Clarification: This looks for the number of files that has the "pattern_to_look_for" in their contents and not in their filenames (like Wag's answer). From your question it's hard to tell what you are looking for.

  • But something is missing? because it does not work – user4311 Jan 29 '11 at 21:01
  • If you look for the string duck you must write it like /duck/ in Awk. Are you doing that? – Jan Persson Jan 29 '11 at 21:05
  • yes, the output: awk: read error (Is a directory) – user4311 Jan 29 '11 at 21:07
  • Wolf's answer will give you duplicates. If there are several occurances of the string you are looking for in one of the files, it will count as extra matches. – Jan Persson Jan 29 '11 at 21:08
  • Well, if you have directories in the folder you have to do some extra stuff like replacing the star with something like this find . ! -name . -prune -type f (don't miss the backticks).

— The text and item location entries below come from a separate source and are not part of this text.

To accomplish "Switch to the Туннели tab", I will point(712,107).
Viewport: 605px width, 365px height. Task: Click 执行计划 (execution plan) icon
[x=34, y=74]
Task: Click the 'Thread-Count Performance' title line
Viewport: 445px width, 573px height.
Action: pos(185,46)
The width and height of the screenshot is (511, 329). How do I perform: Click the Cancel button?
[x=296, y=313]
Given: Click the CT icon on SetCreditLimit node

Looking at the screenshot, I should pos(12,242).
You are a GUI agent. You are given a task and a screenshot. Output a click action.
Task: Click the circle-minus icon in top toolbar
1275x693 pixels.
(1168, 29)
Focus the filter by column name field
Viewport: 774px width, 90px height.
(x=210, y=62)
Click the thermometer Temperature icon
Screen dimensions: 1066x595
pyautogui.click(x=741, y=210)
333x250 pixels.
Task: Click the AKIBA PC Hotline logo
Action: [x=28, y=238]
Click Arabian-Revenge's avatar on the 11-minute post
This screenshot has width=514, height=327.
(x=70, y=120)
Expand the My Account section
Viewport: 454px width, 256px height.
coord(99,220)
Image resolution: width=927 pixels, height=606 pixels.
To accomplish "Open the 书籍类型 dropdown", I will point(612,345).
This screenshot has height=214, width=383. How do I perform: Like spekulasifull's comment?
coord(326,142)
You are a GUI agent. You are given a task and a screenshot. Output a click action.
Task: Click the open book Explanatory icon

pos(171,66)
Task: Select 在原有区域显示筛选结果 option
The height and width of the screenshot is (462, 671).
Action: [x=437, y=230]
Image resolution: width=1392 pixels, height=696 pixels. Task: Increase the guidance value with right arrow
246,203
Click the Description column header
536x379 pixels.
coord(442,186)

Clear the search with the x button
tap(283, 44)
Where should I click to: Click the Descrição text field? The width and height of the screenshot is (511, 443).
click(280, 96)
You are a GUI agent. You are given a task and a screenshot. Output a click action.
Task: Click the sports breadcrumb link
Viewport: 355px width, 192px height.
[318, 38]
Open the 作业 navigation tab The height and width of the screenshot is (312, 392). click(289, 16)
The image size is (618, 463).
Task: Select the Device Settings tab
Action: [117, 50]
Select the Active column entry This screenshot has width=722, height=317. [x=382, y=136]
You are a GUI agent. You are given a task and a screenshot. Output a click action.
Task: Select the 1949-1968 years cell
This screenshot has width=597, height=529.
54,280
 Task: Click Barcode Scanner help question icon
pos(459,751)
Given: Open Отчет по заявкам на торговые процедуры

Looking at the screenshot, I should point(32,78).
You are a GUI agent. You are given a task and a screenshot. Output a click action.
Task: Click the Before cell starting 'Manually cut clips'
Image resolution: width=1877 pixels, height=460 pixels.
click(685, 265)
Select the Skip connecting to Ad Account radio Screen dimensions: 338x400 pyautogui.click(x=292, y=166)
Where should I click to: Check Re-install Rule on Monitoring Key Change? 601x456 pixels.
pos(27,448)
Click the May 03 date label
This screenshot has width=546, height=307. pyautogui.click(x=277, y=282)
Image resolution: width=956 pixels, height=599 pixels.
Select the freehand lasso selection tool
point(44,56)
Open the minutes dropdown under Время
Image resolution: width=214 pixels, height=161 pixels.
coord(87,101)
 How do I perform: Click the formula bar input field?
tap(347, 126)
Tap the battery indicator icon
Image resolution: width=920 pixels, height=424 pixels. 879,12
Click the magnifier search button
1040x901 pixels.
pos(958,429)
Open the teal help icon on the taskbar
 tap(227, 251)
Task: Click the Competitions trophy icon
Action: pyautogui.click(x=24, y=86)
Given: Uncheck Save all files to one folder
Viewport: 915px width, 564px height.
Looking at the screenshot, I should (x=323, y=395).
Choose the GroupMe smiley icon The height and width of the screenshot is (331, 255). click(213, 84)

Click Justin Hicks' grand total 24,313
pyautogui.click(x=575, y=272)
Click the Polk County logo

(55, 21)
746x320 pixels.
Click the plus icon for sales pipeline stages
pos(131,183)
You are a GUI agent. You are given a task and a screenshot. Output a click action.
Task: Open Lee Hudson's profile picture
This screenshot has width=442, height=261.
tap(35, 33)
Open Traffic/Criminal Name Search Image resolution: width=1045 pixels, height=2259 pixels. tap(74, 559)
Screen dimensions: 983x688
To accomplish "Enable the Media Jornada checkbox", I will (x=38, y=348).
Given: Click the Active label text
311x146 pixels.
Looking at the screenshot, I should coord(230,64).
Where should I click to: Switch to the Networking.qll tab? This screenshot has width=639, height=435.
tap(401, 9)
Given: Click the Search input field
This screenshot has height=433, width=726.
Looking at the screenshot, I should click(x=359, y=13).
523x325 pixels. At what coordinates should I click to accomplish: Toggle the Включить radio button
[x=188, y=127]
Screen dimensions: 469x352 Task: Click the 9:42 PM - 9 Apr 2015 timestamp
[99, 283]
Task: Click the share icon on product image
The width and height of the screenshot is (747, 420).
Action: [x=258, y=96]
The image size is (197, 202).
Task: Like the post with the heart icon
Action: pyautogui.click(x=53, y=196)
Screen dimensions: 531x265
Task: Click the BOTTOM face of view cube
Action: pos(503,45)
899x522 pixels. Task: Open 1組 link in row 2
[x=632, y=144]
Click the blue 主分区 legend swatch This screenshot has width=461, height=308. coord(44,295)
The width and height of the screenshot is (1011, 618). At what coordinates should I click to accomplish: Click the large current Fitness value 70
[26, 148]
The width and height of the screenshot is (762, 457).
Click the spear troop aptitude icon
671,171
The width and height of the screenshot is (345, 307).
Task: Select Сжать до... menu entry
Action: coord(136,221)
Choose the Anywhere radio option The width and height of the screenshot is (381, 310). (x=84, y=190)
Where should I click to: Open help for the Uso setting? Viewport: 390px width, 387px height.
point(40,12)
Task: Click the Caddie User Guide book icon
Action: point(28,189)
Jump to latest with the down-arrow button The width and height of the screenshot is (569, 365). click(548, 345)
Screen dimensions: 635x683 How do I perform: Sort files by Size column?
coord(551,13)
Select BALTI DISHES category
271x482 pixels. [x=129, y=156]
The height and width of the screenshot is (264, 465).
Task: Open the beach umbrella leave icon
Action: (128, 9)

This command only lists the files in the folder. – Jan Persson Jan 29 '11 at 21:11
2

This works in Bash with any filename:

grep -lZ "$pattern" * | tr -cd '\000' | wc -c

Explanation:

  • grep's -Z option prints every result with a ␀-byte separator. This character can't be part of a file name, so we can simply count the number of separators to get the number of files.
  • To get rid of the other characters in the output, we simply remove everything except the ␀ bytes using tr.
  • Then just count the characters with wc.